On October 16, the Wall Street Journal (WSJ) initially released the article "Apple Cuts iPhone 5C Orders," authored by Ian Sherr, Lorraine Luk and Eva Dou. The report conveyed supplier cuts less than one-third from the Hon Hai Precision Industry Co. and 20 percent from the Pegatron Corp.

Upon release it becomes big news all over the Internet albeit it is below par conceived interpretations of unverified data. In that same report, the Wall Street Journal failed to mention the number of iPhone 5c they had been creating, the total number of models it originally planned to create this quarter and the number of models it will produce as a response to its production yields.

Source: Apple Official Web Site

WSJ further speculated that the reduced orders fuelled the less-than-expected demands and Apple's pricing strategy. On that same day of October 16, WSJ changed the controversial headline to "Apple's Dual iPhone Strategy in Doubt". The revised article cited an Orange executive stating that the iPhone 5c is not doing very well as anticipated because of its high price and the iPhone 4S is still a cheaper choice.

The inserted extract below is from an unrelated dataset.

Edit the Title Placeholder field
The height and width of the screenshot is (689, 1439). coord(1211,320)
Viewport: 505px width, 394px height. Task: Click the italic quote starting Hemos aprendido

Nonetheless, Orange still did not mention the number of models it was retailing of every iPhone model.

Despite Tim Cook's warning during Apple's January quarterly earnings conference that analysts should not base their predictions on supply chain "checks" in 2013, analysts issued "supply chain check" reports that led to erroneous headlines all over the Internet.

Also, apart from supply chain checks, several reports were made on the iPhone 5c cuts in China and US, which is again, an implausible conclusion to draw given that iPhone 5c is outselling Samsung Galaxy S4 in four major U.S. carriers and the iPhone 5c remains in the top three smartphone models.